Saint Eulalia (Aulaire, Aulazia, Olalla, Eulària) (c 290–12 February 303) was a 13-year-old Christian virgin who suffered martyrdom in Barcelona during the persecution of Christians in the reign of emperor Diocletian. There is some dispute as to whether she is the same person as Saint Eulalia of Mérida, whose story is similar.
For refusing to recant her Christianity, the Romans subjected her to thirteen tortures, including – putting her into a barrel with knives (or glass) stuck into it and rolling it down a street (according to tradition, the one now called Baixada de Santa Eulalia “Saint Eulalia’s descent”), cutting off her breasts, crucifixion on an X-shaped cross. She is depicted with this cross, the instrument of her martyrdom. Finally, she was decapitated. A dove is supposed to have flown forth from her neck following her decapitation.

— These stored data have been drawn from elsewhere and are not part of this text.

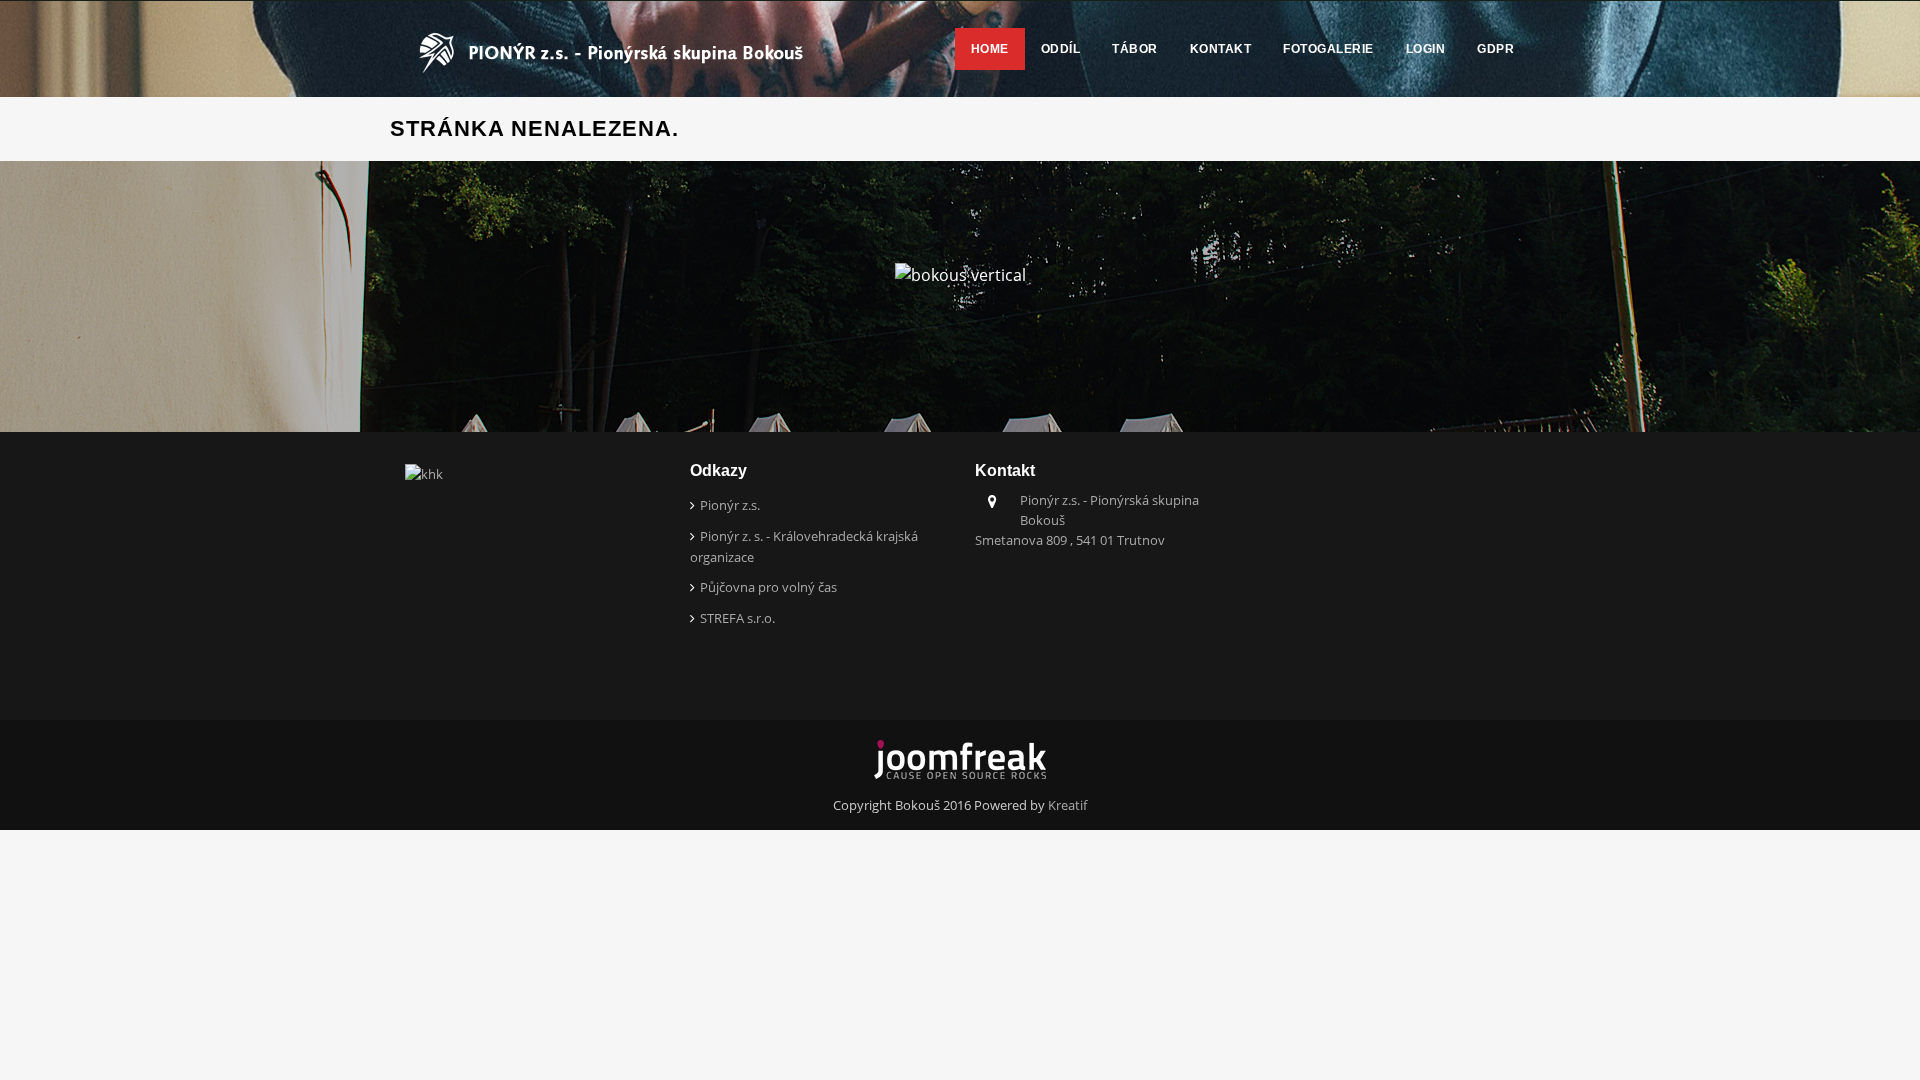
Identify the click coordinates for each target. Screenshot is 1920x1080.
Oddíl (1061, 49)
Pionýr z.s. (730, 505)
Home (990, 49)
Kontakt (1221, 49)
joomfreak (960, 760)
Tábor (1135, 49)
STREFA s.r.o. (737, 618)
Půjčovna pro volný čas (768, 587)
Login (1426, 49)
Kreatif (1067, 805)
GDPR (1495, 49)
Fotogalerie (1328, 49)
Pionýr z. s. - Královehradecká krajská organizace (804, 546)
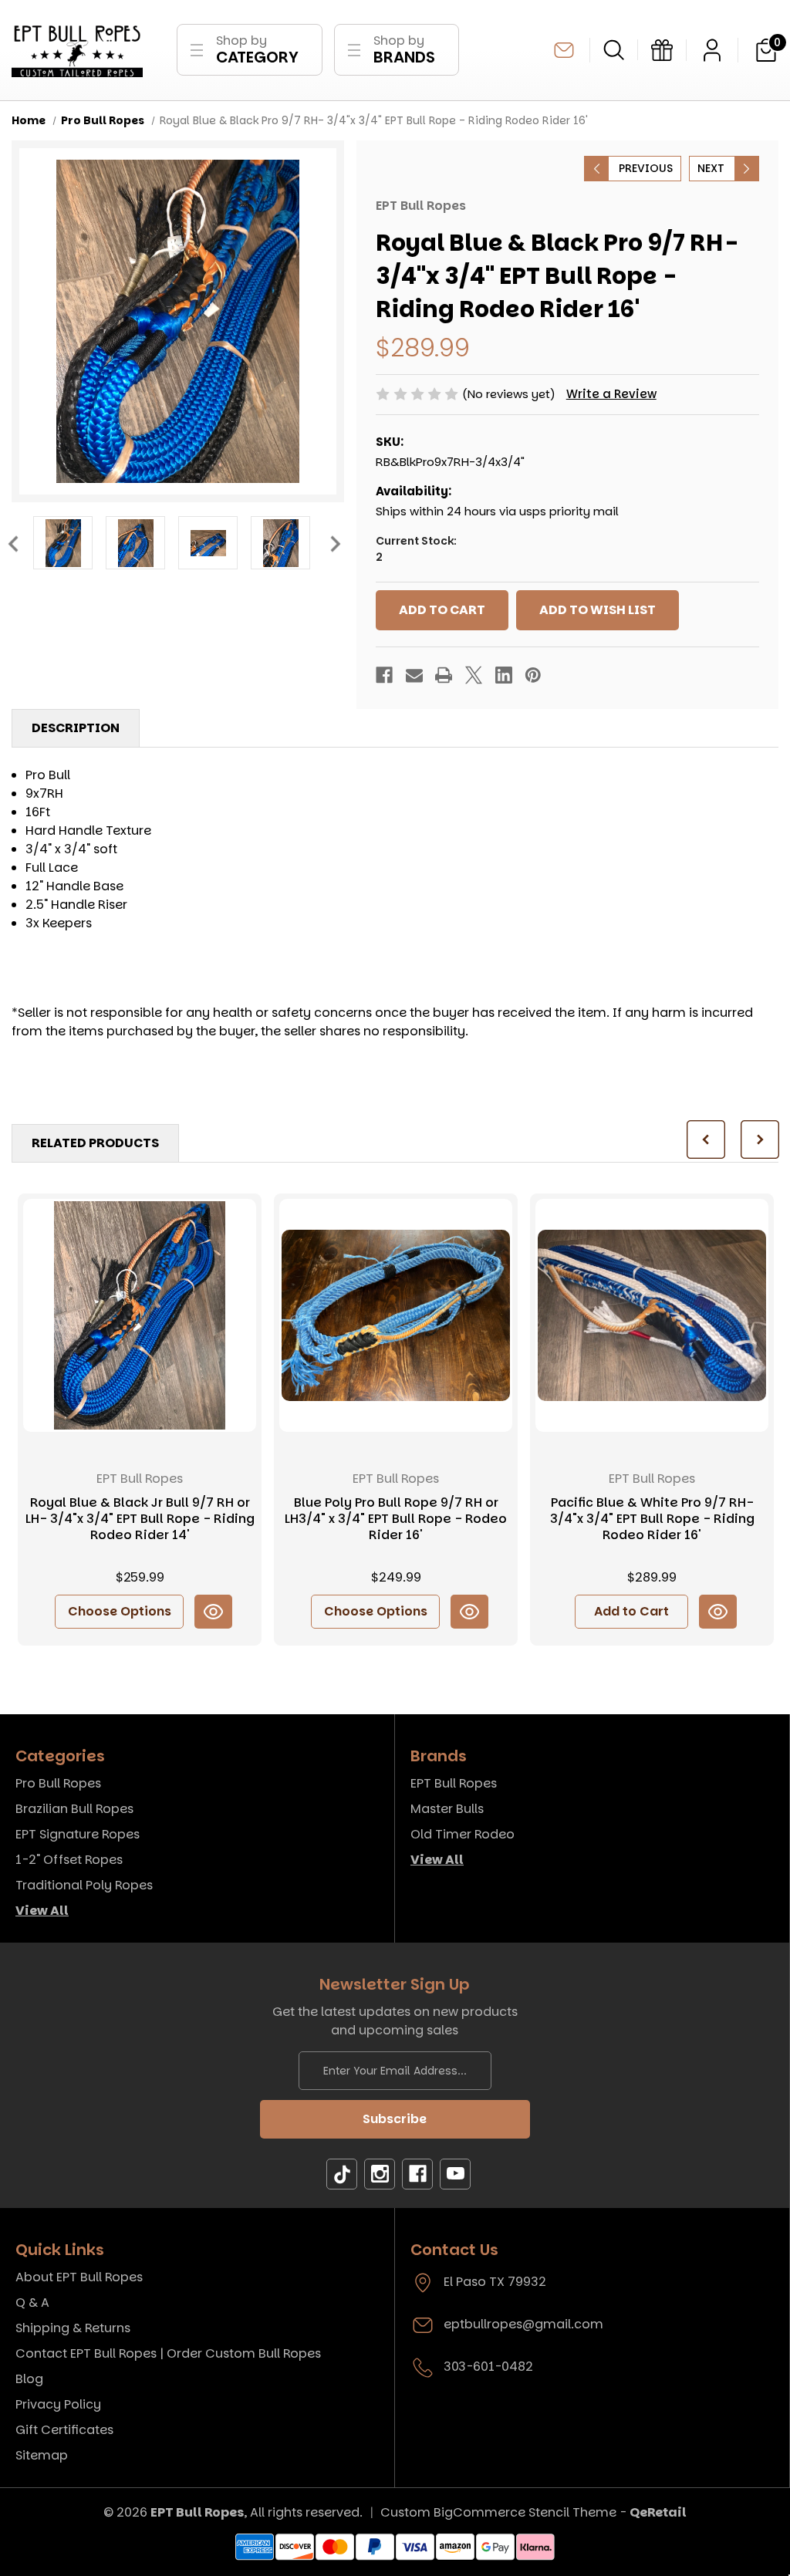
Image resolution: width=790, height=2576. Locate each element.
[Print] (443, 675)
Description (76, 728)
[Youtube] (455, 2174)
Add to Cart (631, 1611)
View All (42, 1910)
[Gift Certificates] (662, 50)
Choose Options (119, 1611)
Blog (29, 2379)
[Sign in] (712, 50)
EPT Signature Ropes (77, 1834)
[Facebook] (384, 675)
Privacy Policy (58, 2404)
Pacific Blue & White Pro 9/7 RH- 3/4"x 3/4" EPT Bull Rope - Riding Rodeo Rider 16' (652, 1519)
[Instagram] (379, 2174)
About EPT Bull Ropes (79, 2277)
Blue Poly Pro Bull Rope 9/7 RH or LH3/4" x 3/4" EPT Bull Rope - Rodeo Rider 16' (396, 1519)
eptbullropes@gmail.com (564, 50)
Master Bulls (447, 1809)
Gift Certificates (64, 2430)
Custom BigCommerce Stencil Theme (498, 2512)
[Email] (414, 675)
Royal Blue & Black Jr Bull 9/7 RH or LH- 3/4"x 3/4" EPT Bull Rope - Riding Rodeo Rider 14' (140, 1519)
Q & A (32, 2302)
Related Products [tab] (95, 1143)
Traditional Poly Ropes (84, 1885)
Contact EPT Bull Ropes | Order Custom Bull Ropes (168, 2353)
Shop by (257, 50)
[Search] (613, 49)
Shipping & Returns (72, 2328)
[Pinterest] (533, 675)
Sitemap (41, 2455)
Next (334, 543)
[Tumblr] (341, 2174)
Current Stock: (416, 549)
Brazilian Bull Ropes (74, 1809)
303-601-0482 (488, 2366)
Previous (12, 543)
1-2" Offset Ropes (69, 1860)
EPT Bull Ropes (453, 1783)
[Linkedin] (503, 675)
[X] (473, 675)
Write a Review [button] (611, 394)
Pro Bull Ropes (58, 1783)
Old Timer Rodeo (462, 1834)
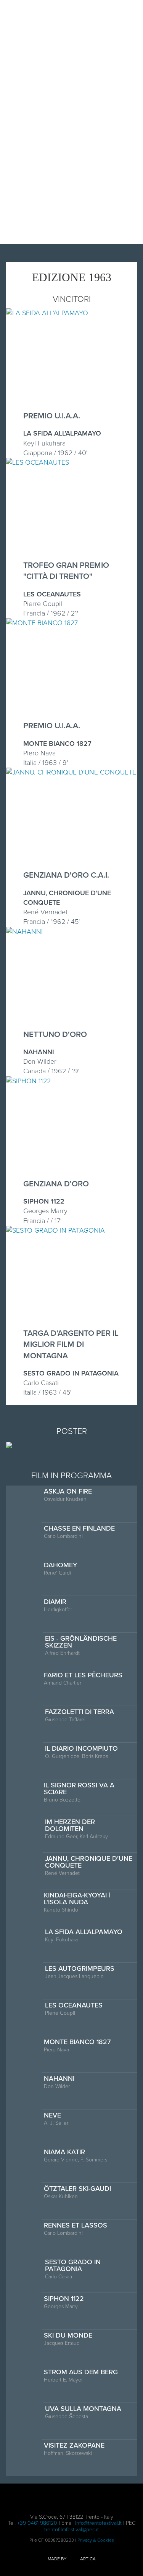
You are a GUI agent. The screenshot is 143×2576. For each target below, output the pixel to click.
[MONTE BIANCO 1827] (42, 623)
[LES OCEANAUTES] (37, 462)
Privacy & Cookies (95, 2540)
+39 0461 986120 (37, 2523)
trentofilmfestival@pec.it (71, 2530)
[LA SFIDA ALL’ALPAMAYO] (47, 313)
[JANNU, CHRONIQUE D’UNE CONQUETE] (71, 772)
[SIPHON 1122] (28, 1081)
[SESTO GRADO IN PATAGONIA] (55, 1230)
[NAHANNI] (24, 931)
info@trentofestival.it (98, 2523)
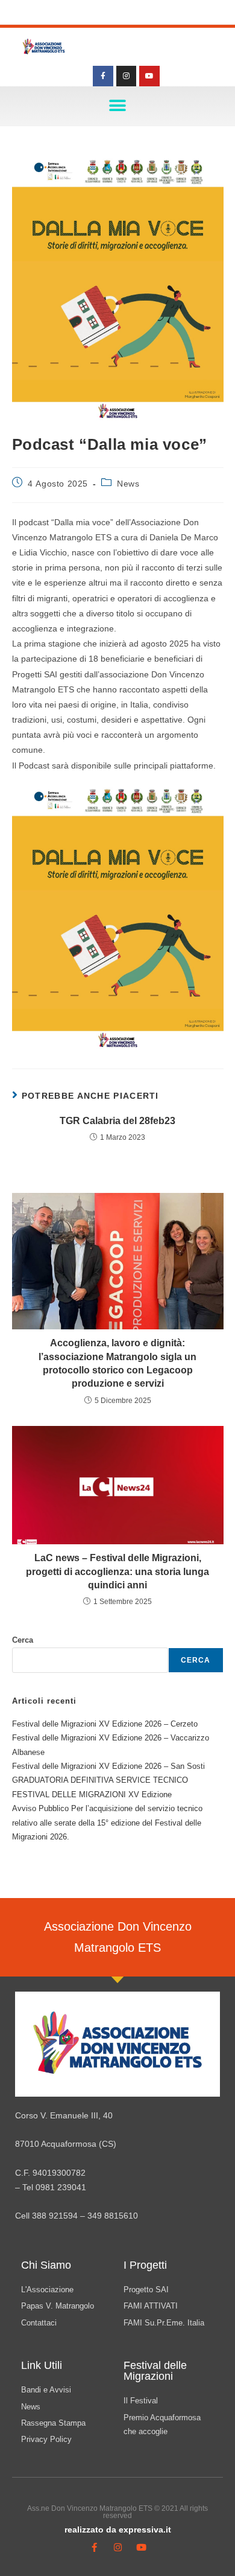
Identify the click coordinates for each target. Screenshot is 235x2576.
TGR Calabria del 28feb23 (117, 1121)
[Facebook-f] (103, 76)
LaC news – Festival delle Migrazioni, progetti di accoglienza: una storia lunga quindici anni (117, 1571)
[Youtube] (149, 76)
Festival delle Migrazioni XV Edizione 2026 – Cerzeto (105, 1723)
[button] (117, 106)
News (128, 483)
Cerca (22, 1639)
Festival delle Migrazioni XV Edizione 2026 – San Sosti (108, 1766)
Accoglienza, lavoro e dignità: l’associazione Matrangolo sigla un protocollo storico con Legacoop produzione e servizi (117, 1363)
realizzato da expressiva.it (117, 2529)
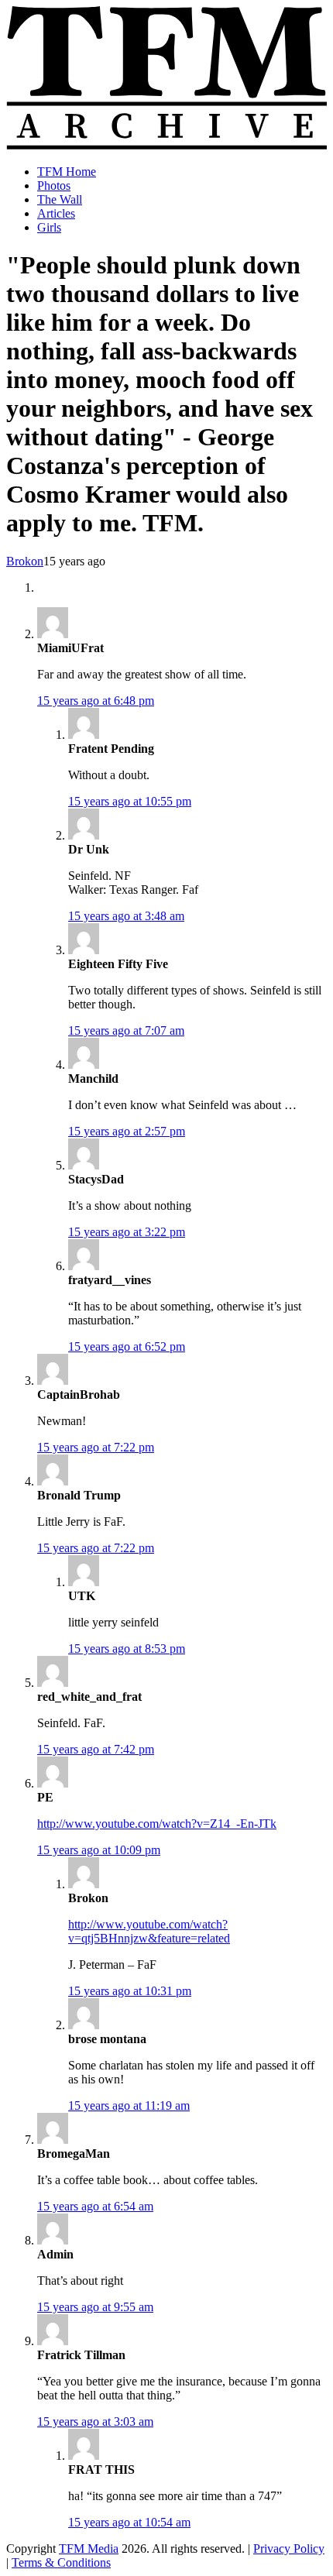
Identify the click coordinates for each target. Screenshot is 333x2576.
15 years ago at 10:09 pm (98, 1849)
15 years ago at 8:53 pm (126, 1648)
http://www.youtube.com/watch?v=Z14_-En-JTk (156, 1823)
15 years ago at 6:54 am (95, 2206)
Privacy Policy (288, 2548)
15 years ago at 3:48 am (126, 915)
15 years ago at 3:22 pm (126, 1231)
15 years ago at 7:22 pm (95, 1447)
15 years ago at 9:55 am (95, 2306)
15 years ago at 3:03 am (95, 2421)
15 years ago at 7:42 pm (95, 1749)
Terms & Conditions (61, 2562)
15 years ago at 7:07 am (126, 1030)
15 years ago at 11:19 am (129, 2105)
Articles (56, 213)
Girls (49, 227)
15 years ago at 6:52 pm (126, 1346)
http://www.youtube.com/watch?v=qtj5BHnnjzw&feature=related (149, 1931)
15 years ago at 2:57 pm (126, 1131)
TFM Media (88, 2548)
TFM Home (66, 171)
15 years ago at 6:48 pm (95, 700)
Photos (53, 185)
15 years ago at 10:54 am (129, 2522)
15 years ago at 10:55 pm (129, 801)
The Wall (59, 199)
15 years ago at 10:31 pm (129, 1990)
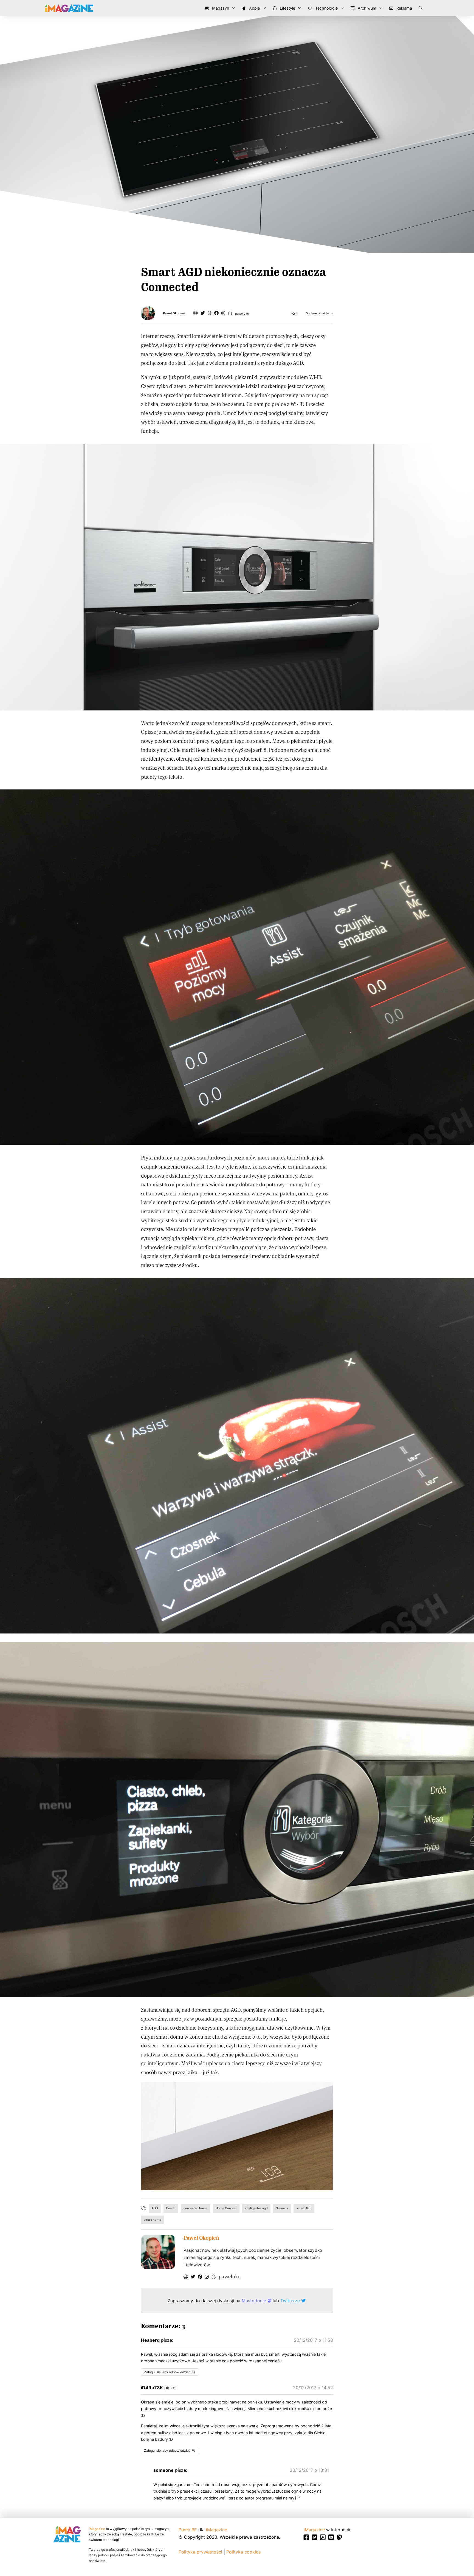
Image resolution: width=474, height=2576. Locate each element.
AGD (155, 2208)
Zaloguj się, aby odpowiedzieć (167, 2372)
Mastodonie (254, 2300)
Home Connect (226, 2208)
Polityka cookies (243, 2552)
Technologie (326, 8)
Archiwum (366, 8)
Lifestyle (287, 8)
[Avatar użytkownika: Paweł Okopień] (158, 2252)
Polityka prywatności (200, 2552)
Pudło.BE (188, 2529)
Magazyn (220, 8)
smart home (152, 2220)
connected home (195, 2208)
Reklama (403, 8)
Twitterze (290, 2300)
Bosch (170, 2208)
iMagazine (97, 2529)
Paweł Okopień (174, 313)
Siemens (282, 2208)
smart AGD (304, 2208)
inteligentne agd (256, 2208)
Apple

This is one point of similarity with the story of Eulalia of Mérida, in which a dove flew from the girl’s mouth at the moment of her death. In addition, Eulalia of Mérida’s tortures are sometimes enumerated among the Barcelona martyrs and the two were similar in age and year of death. St Eulalia was Canonised in 633.
Eulalia is commemorated with statues and street names throughout Barcelona. Her body was originally interred in the church of Santa Maria de les Arenes (St Mary of the Sands, now Santa Maria del Mar, St Mary of the Sea). It was hidden in 713 during the Moorish invasion and only recovered in 878. In 1339, it was relocated to an alabaster sarcophagus in the crypt of the newly built Cathedral of of the Holy Cross and St Eulalia. The festival of Saint Eulalia is held in Barcelona for a week around her feast day on 12 February. 

One of the most well-known and endearing parts of the Cathedral of the Holy Cross and Saint Eulalia of Barcelona is the crypt of Saint Eulalia. The magnificent Gothic tomb incorporates Romanesque elements from other sources, such as the bases and capitals holding up the structure of the polychromed marble sarcophagus solemnly inaugurated in 1339. The sculptor is known to have come from the region of Pisa.
St Eulalia’s the sarcophagus is crowned by five images – four angels with candlesticks and, in the centre, the image of the Eulalia. The crypt has a keystone representing the Saint Eulalia and the Christ Child placing a crown on the Saint of Barcelona.
Behind the Gothic sepulchre is the original sepulchre of Saint Eulalia, which was found by the bishop Frodoino in 878 in the cemetery of Santa María del Mar and a piece of broken marble with the original inscription commemorating her.